WHAT TO PRODUCE
Each entry needs to appear again, retyped exactly as it is below.

DATASET RECORDS START

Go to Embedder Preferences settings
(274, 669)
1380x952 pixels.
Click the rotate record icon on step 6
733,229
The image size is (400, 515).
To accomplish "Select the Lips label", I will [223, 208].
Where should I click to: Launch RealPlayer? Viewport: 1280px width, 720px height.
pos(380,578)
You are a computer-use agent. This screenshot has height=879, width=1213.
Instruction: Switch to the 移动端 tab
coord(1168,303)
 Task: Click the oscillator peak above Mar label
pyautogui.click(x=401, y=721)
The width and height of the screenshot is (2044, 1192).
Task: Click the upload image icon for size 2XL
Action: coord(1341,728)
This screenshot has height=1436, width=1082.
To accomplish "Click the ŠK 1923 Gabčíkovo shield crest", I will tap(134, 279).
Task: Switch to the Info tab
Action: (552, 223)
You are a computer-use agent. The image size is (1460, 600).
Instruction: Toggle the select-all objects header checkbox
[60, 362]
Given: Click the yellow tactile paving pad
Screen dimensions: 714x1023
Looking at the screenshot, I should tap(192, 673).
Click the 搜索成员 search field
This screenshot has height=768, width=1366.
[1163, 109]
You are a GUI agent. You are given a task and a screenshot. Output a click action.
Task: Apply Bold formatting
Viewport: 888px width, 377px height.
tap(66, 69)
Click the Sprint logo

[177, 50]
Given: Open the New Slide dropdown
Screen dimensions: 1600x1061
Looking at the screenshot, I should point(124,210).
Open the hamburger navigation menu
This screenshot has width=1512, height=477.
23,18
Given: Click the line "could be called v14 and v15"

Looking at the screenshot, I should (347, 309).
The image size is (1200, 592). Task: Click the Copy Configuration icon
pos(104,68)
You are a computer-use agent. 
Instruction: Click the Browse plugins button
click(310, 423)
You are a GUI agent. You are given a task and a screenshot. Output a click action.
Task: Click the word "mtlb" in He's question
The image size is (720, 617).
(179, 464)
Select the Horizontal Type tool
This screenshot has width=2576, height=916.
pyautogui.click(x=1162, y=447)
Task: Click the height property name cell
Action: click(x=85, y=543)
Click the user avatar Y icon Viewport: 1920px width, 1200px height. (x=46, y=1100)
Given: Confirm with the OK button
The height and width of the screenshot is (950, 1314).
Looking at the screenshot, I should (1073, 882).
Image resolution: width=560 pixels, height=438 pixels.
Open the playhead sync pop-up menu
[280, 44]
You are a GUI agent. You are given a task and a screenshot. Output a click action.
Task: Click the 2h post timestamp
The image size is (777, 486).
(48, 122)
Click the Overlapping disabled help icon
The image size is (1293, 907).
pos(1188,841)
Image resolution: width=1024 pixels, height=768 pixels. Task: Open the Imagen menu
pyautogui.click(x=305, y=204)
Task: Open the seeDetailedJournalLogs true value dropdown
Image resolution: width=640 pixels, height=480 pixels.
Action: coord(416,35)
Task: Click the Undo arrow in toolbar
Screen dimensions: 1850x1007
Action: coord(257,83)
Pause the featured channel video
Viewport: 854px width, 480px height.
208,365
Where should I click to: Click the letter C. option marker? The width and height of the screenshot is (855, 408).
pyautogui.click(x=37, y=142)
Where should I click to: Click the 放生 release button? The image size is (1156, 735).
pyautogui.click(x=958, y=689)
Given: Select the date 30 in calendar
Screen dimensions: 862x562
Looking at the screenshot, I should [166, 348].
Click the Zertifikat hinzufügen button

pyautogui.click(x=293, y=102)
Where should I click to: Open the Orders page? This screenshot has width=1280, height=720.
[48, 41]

DATASET RECORDS END

YOUR SOLUTION
Go to Embedder Preferences settings
(274, 669)
1380x952 pixels.
Click the rotate record icon on step 6
733,229
The image size is (400, 515).
To accomplish "Select the Lips label", I will [223, 208].
Where should I click to: Launch RealPlayer? Viewport: 1280px width, 720px height.
pos(380,578)
You are a computer-use agent. This screenshot has height=879, width=1213.
Instruction: Switch to the 移动端 tab
coord(1168,303)
 Task: Click the oscillator peak above Mar label
pyautogui.click(x=401, y=721)
The width and height of the screenshot is (2044, 1192).
Task: Click the upload image icon for size 2XL
Action: coord(1341,728)
This screenshot has height=1436, width=1082.
To accomplish "Click the ŠK 1923 Gabčíkovo shield crest", I will tap(134, 279).
Task: Switch to the Info tab
Action: (552, 223)
You are a computer-use agent. The image size is (1460, 600).
Instruction: Toggle the select-all objects header checkbox
[60, 362]
Given: Click the yellow tactile paving pad
Screen dimensions: 714x1023
Looking at the screenshot, I should tap(192, 673).
Click the 搜索成员 search field
This screenshot has height=768, width=1366.
[1163, 109]
You are a GUI agent. You are given a task and a screenshot. Output a click action.
Task: Apply Bold formatting
Viewport: 888px width, 377px height.
tap(66, 69)
Click the Sprint logo

[177, 50]
Given: Open the New Slide dropdown
Screen dimensions: 1600x1061
Looking at the screenshot, I should point(124,210).
Open the hamburger navigation menu
This screenshot has width=1512, height=477.
23,18
Given: Click the line "could be called v14 and v15"

Looking at the screenshot, I should (347, 309).
The image size is (1200, 592). Task: Click the Copy Configuration icon
pos(104,68)
You are a computer-use agent. 
Instruction: Click the Browse plugins button
click(310, 423)
You are a GUI agent. You are given a task and a screenshot. Output a click action.
Task: Click the word "mtlb" in He's question
The image size is (720, 617).
(179, 464)
Select the Horizontal Type tool
This screenshot has width=2576, height=916.
pyautogui.click(x=1162, y=447)
Task: Click the height property name cell
Action: click(x=85, y=543)
Click the user avatar Y icon Viewport: 1920px width, 1200px height. (x=46, y=1100)
Given: Confirm with the OK button
The height and width of the screenshot is (950, 1314).
Looking at the screenshot, I should (1073, 882).
Image resolution: width=560 pixels, height=438 pixels.
Open the playhead sync pop-up menu
[280, 44]
You are a GUI agent. You are given a task and a screenshot. Output a click action.
Task: Click the 2h post timestamp
The image size is (777, 486).
(48, 122)
Click the Overlapping disabled help icon
The image size is (1293, 907).
pos(1188,841)
Image resolution: width=1024 pixels, height=768 pixels. Task: Open the Imagen menu
pyautogui.click(x=305, y=204)
Task: Open the seeDetailedJournalLogs true value dropdown
Image resolution: width=640 pixels, height=480 pixels.
Action: coord(416,35)
Task: Click the Undo arrow in toolbar
Screen dimensions: 1850x1007
Action: coord(257,83)
Pause the featured channel video
Viewport: 854px width, 480px height.
208,365
Where should I click to: Click the letter C. option marker? The width and height of the screenshot is (855, 408).
pyautogui.click(x=37, y=142)
Where should I click to: Click the 放生 release button? The image size is (1156, 735).
pyautogui.click(x=958, y=689)
Given: Select the date 30 in calendar
Screen dimensions: 862x562
Looking at the screenshot, I should [166, 348].
Click the Zertifikat hinzufügen button

pyautogui.click(x=293, y=102)
Where should I click to: Open the Orders page? This screenshot has width=1280, height=720.
[48, 41]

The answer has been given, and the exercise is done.